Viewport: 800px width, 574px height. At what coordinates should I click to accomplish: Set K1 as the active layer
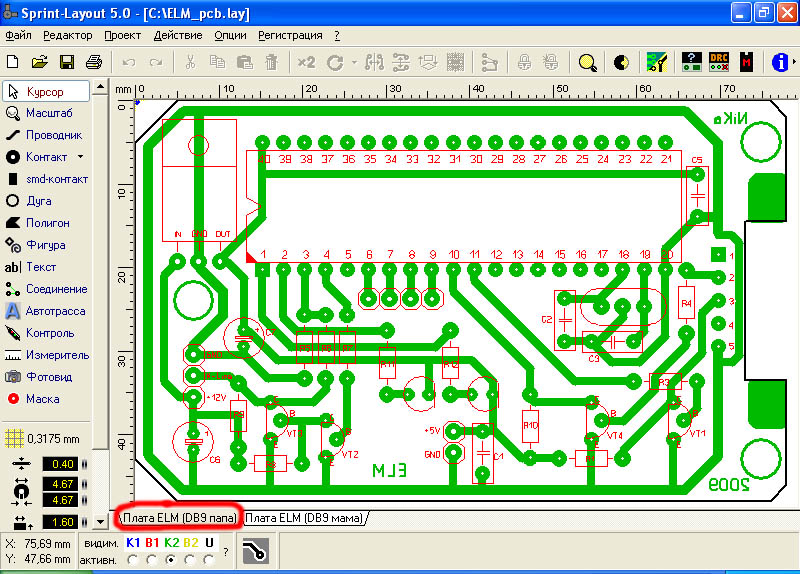(x=132, y=559)
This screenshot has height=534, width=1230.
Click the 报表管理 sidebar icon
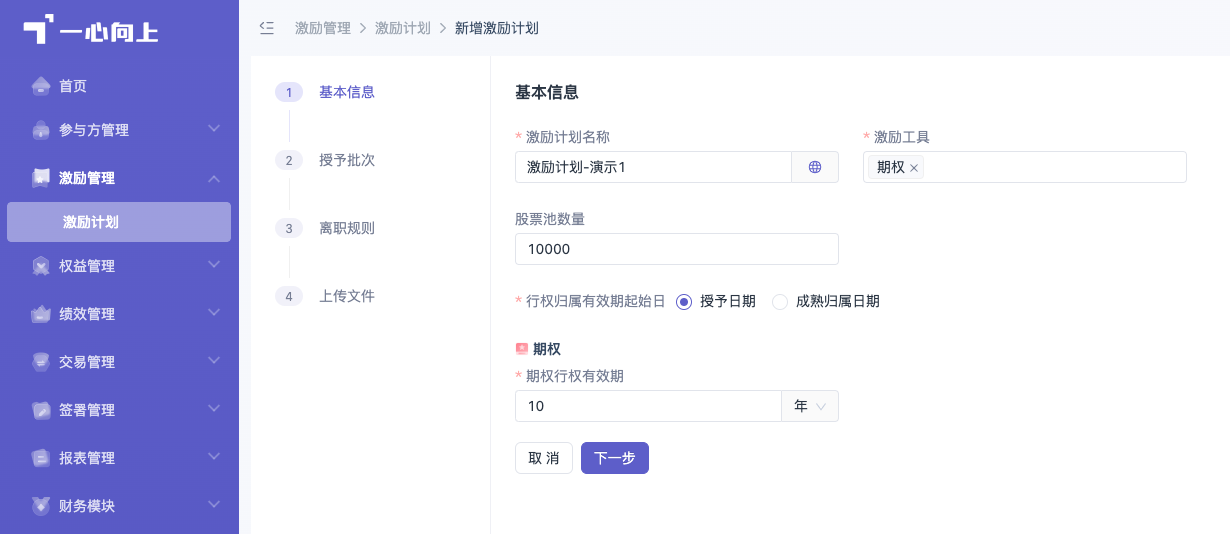(x=41, y=458)
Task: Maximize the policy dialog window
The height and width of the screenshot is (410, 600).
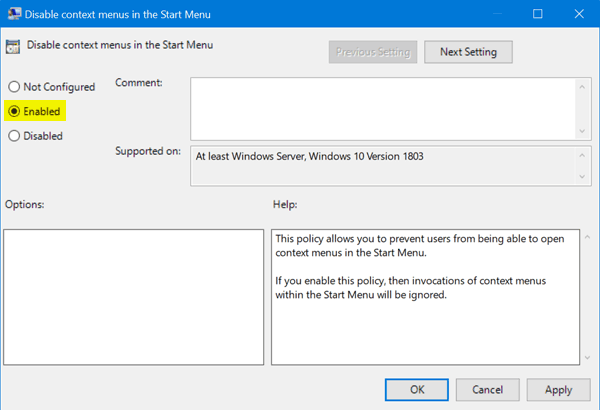Action: pyautogui.click(x=537, y=15)
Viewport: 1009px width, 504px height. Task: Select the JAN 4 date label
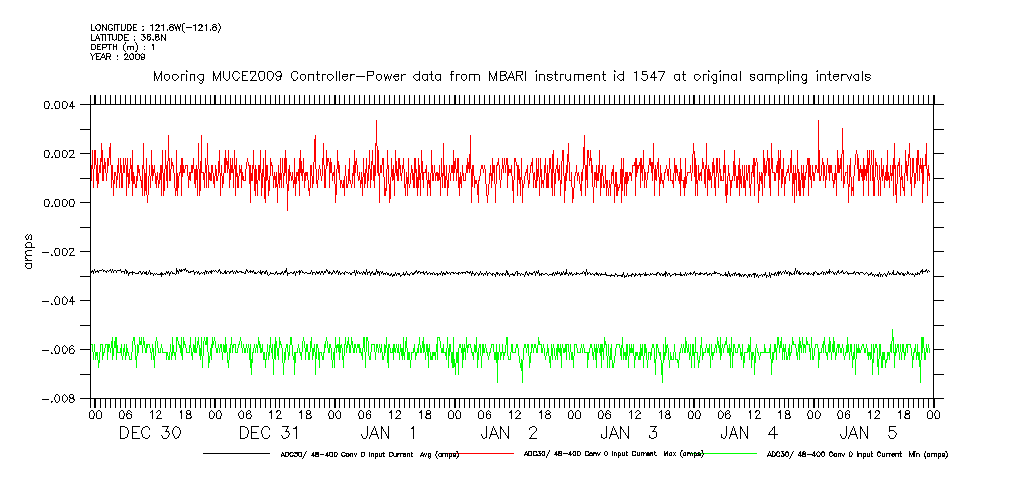pos(750,433)
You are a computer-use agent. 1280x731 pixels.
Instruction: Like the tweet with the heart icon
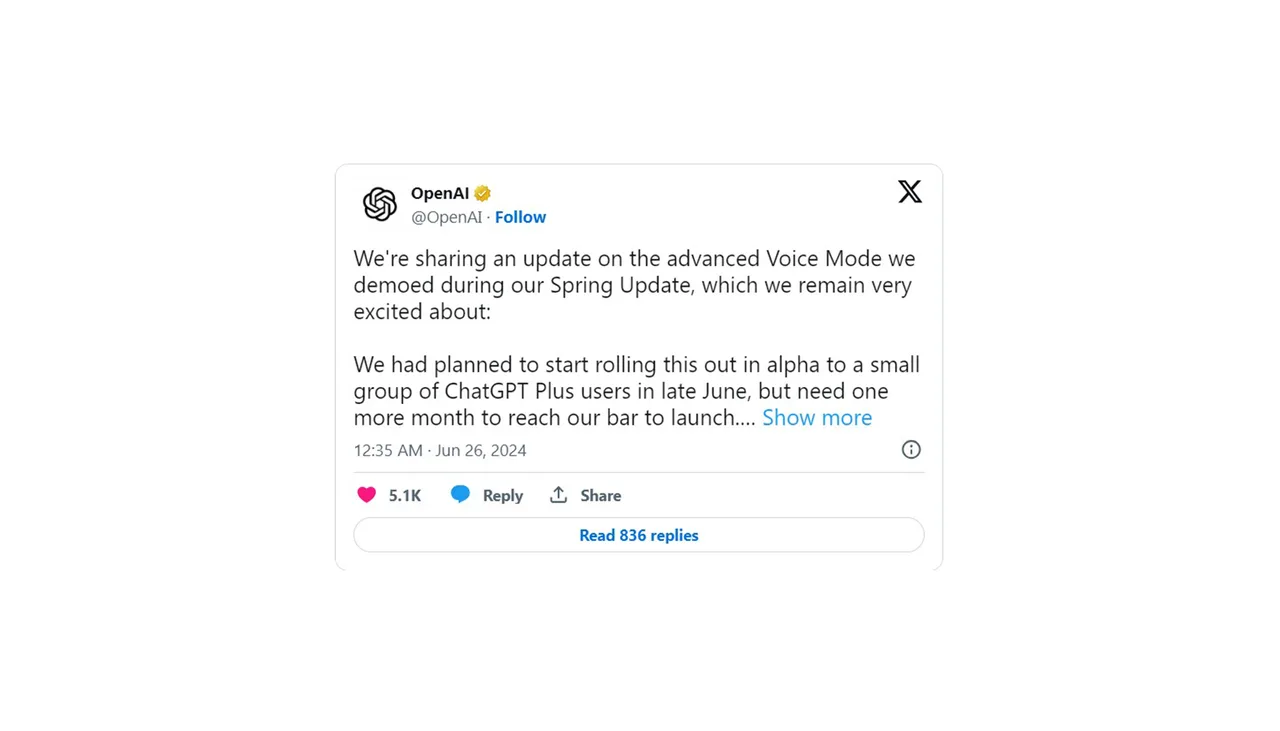coord(367,495)
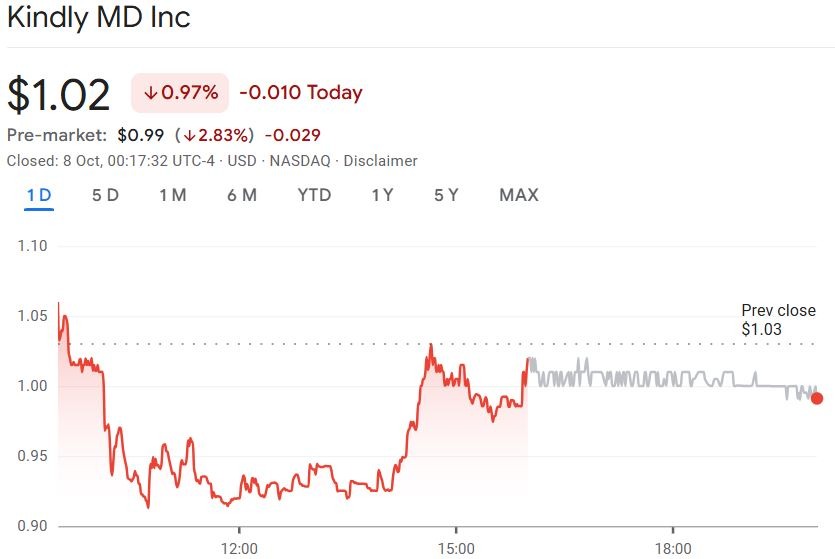
Task: Switch to the 1Y chart tab
Action: point(382,195)
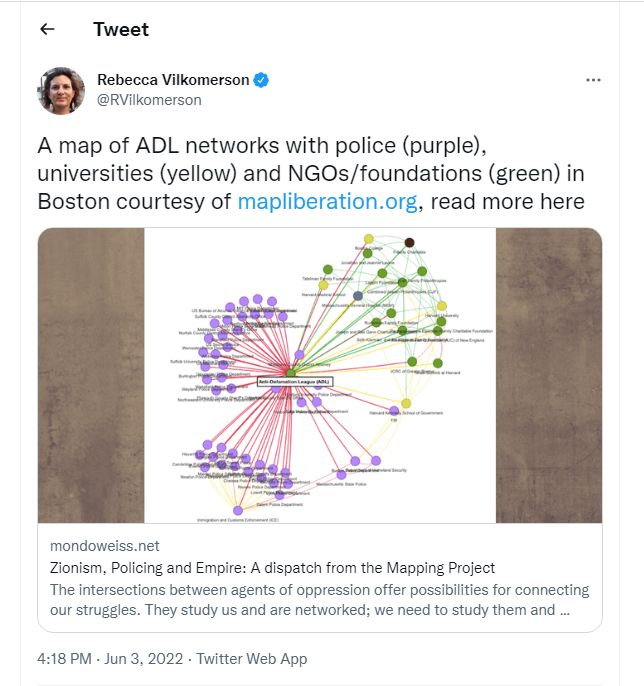Go back using the left arrow icon

47,29
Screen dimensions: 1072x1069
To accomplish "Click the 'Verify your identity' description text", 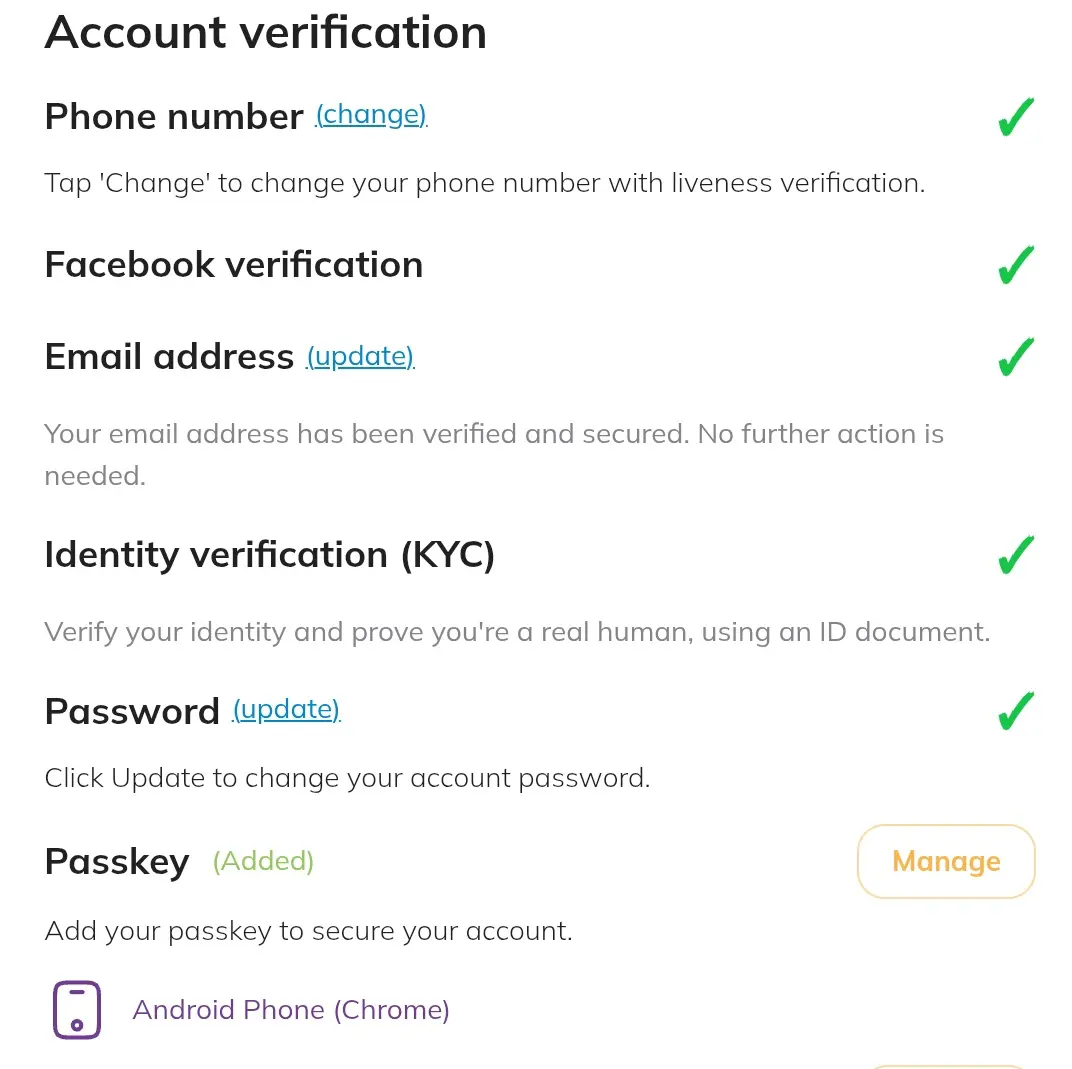I will (517, 632).
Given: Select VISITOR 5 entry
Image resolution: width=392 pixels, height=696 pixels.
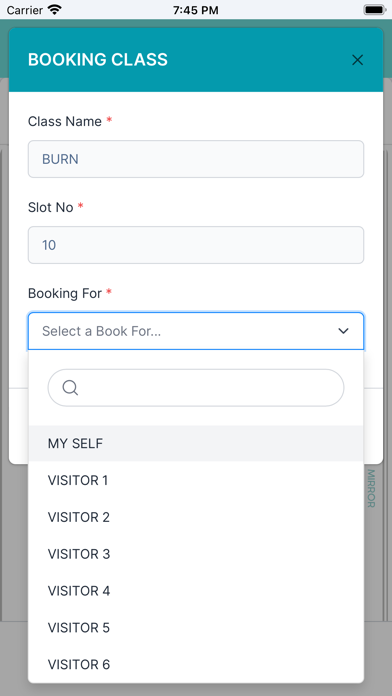Looking at the screenshot, I should pyautogui.click(x=196, y=628).
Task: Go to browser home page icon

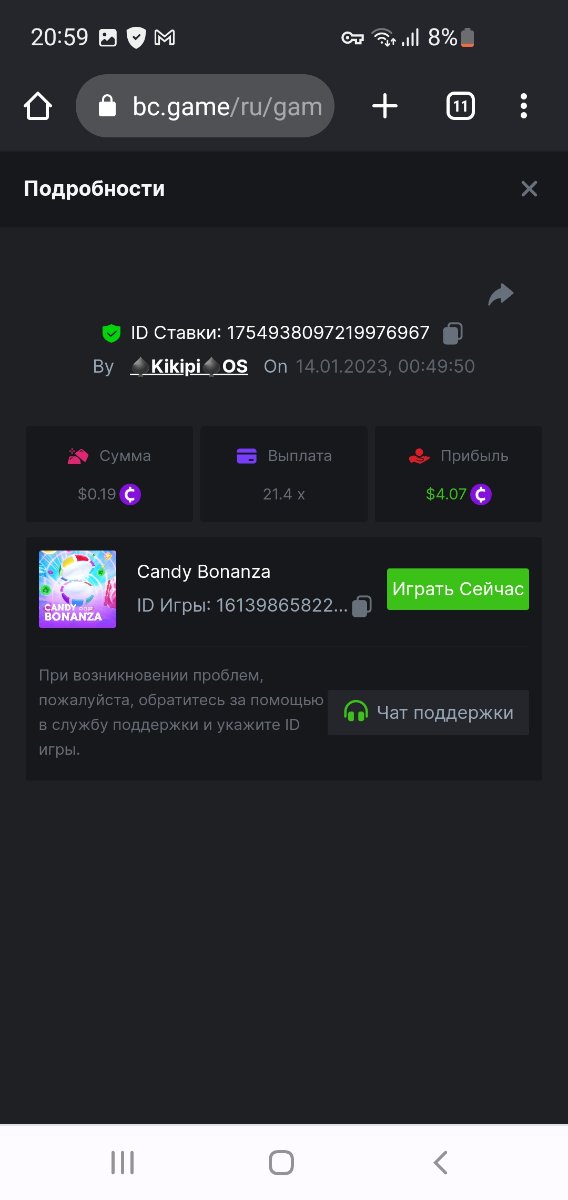Action: coord(38,106)
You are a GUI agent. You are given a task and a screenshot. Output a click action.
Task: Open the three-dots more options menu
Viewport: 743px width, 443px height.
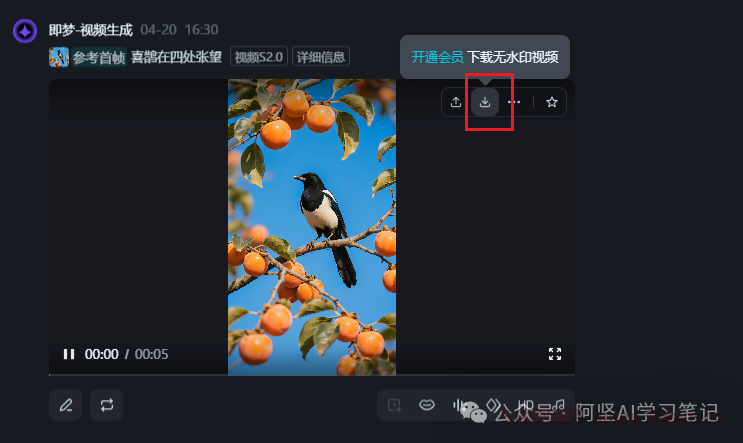coord(514,102)
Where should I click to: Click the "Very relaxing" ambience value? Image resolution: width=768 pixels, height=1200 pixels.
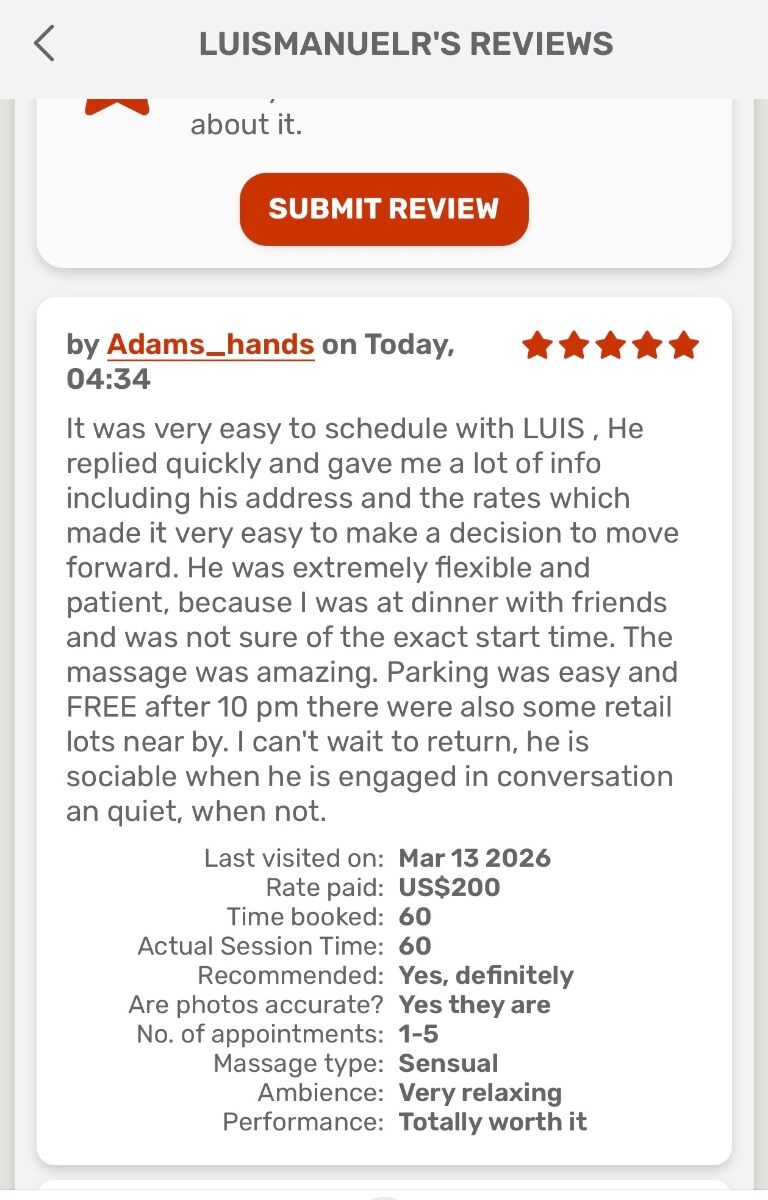[480, 1092]
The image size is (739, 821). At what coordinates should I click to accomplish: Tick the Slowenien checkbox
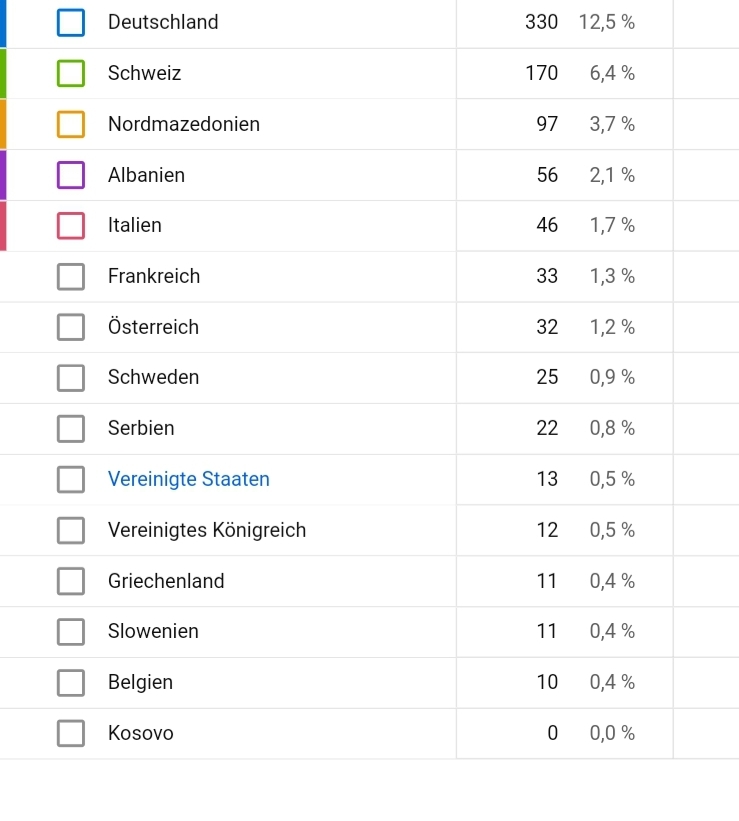pyautogui.click(x=71, y=632)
##############################
PROBLEM STATEMENT:
Write each line exactly as it appears, from the line that holds "You are a GUI" through the closing line of the data above, and leave every picture out.

EXERCISE RESULT:
You are a GUI agent. You are given a task and a screenshot. Output a click action.
Task: Open the three-dots more options menu
Viewport: 743px width, 443px height.
coord(514,102)
Where should I click to: Click the "Very relaxing" ambience value? Image resolution: width=768 pixels, height=1200 pixels.
[480, 1092]
The image size is (739, 821). At what coordinates should I click to accomplish: Tick the Slowenien checkbox
pyautogui.click(x=71, y=632)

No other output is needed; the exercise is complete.